Il est également possible ici de comprendre la montée du mouvement de résistance armée après l’accord d’Oslo en particulier, et comment l’incubateur populaire de la résistance s’est développé, et comment les masses populaires ont découvert qu’elles étaient soumises à la tromperie et à la trahison (Oslo).

Pour cette raison précisément, les masses de notre peuple se sont opposées au projet de liquidation et de règlement selon les conditions américano-sionistes.

Elles se sont opposés simultanément aux politiques de corruption et de répression. Le peuple palestinien connaît par son histoire et sa longue expérience de lutte la relation étroite entre la confrontation de l’ennemi et la réforme interne radicale, c’est-à-dire les tâches de nettoyage et de rénovation du front intérieur palestinien.

Un peuple ne peut reprendre sa lutte révolutionnaire tant que son dos est exposé intérieurement.

Cela explique également le succès du Hamas aux élections du Conseil législatif palestinien en 2006 et pourquoi ses listes continuent de prospérer aux élections des conseils d’étudiants, des syndicats et autres, indépendamment de nos critiques de la position du Hamas ou de l’exactitude ou de l’erreur de la perception populaire de l’alternative nécessaire.

Ce qui est important ici, c’est le cœur du problème, la position populaire palestinienne affirmant le droit à la résistance armée, l’engagement au retour et à la libération et le ferme soutien à un programme de réforme interne et d’unité sur le terrain de la lutte, plutôt qu’à un programme de corruption, de répression et d’échec.

Phrases répétitives et nouvelle réalité

L’utilisation et l’omission d’expressions telles que « unité nationale », « étape de libération nationale » et d’autres concepts contribuent parfois à faire illusion sur le potentiel pour réformer les relations qui existent aujourd’hui entre les forces de résistance et la classe d’Oslo.

La vérité est qu’il s’agit d’une reproduction de la même illusion sur la soi-disant « division dans l’arène palestinienne » et la voie à suivre pour parvenir à certains accords internes que certains considèrent comme possibles.

Le courant de l’Autorité veut nous convaincre qu’il existe une possibilité réaliste pour une relation nationale et normale entre Abu Mazen et Ahmad Sa’adat, par exemple, semblable à celle qui existait entre Yasser Arafat et George Habache au début de la guérilla palestinienne jusqu’à l’invasion de Beyrouth en 1982.

Cette projection vise à décrire les événements qui ont eu lieu, les trahisons, désastres et crimes, comme de simples différences entre deux points de vue !

Le chemin de la révolution et de la libération ne peut pas coïncider avec celui de l’Autorité, de la corruption et de la justification.

L’approche démocratique révolutionnaire ne coïncide pas avec l’approche des prisons, de la torture et de la coordination sécuritaire.

C’est impossible.
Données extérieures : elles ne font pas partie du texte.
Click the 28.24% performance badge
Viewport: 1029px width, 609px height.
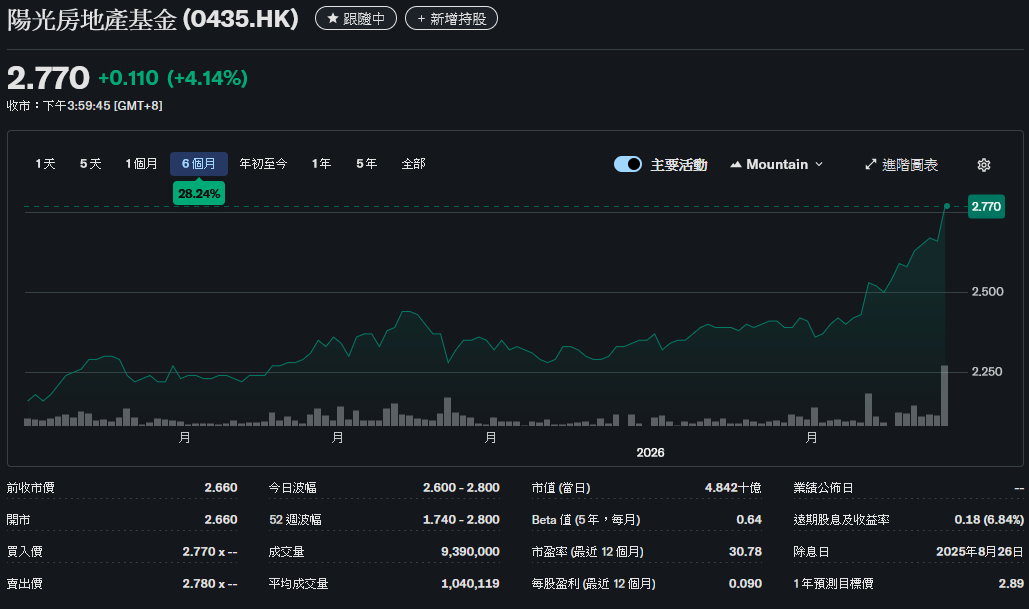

Et quiconque cherche l’unité et la réconciliation avec cette Autorité est comme quelqu’un qui essaie de presser une image dans un cadre qui ne peut pas la contenir ou, comme l’a écrit Mao Zedong, de « couper les pieds pour les adapter aux chaussures ».

La grande bourgeoisie palestinienne a décidé de sa voie politique et s’est retrouvée là où elle est aujourd’hui, assise au sein du camp ennemi, coopérant avec lui économiquement et sur le front de la sécurité, soumettant des rapports au renseignement américain, à l’Union européenne et aux régimes réactionnaires qui dominent la Ligue arabe.

Il tient à l’image de son entité politique, l’Autorité « autonome » dégradée, et s’efforce de créer une identité palestinienne formelle mais vide, uniquement concernée par la forme et le symbole et non par la substance et le contenu.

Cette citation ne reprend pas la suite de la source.